Solar Boiler Installation Improves Medical Services and Economic Opportunities in Mzimba District
Zebediya, the headman of the village, expressed his appreciation for the initiative and expressed his wish that in the future, these devices would be available to every household.
Malawi: Thanks to the installation of a solar boiler, the Manyamula Health Centre in the Mzimba District can now deliver continuous medical services, writes Blessings Gondwe.
The Japanese Non-Governmental Organization Colorbath has donated the facility's new solar boiler, which cost about K700,000. Previously, the facility used firewood to sterilise medical equipment.
Yusuke Yoshikawa, executive director of Colorbath, explained that the machine was purchased to make sterilising medical equipment easier while also protecting the environment because communities are no longer cutting firewood as they once did.
Grace Mpumulo, a medical assistant at the Manyamula Health Center, continued, "Our sterilisation process has been simplified, and we will be able to provide services to people full-time."
At Zebediya village in Manyamula, another solar boiler has also been installed, and local women are using it to run a small-scale baking business. Community member Esnart Nkosi said, "We women use the machine to bake bread that we sell in the village.
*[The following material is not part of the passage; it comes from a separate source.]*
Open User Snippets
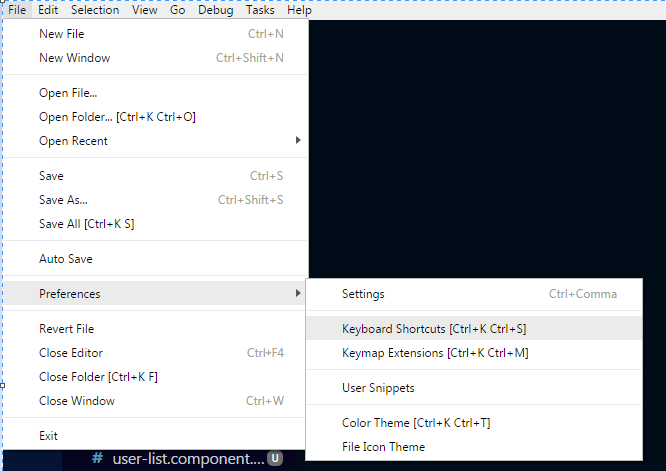 (x=378, y=388)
It might have been challenging to purchase baking machines without the machine."
Zebediya, the headman of the village, expressed his appreciation for the initiative and expressed his wish that in the future, these devices would be available to every household.
The high cost of importing the equipment from Japan to Malawi is a problem for Yoshikawa's organisation, which is collaborating with the Japanese International Cooperation Agency (JICA) to spread the solar boilers to more health centres and communities in Mzimba South.
As district hospitals would be able to cook using solar boilers rather than hydro-electricity, which is unsustainable, Yoshikawa intends to work with Malawian authorities to investigate how to manufacture the machines locally.
An environmental activist named Charles Bakolo praised the initiative and urged the government to make sure that such equipment is made affordable so that communities can completely transition from using traditional firewood to solar boiler technology.
He claimed that it will prevent trees in Mzimba from being cut down.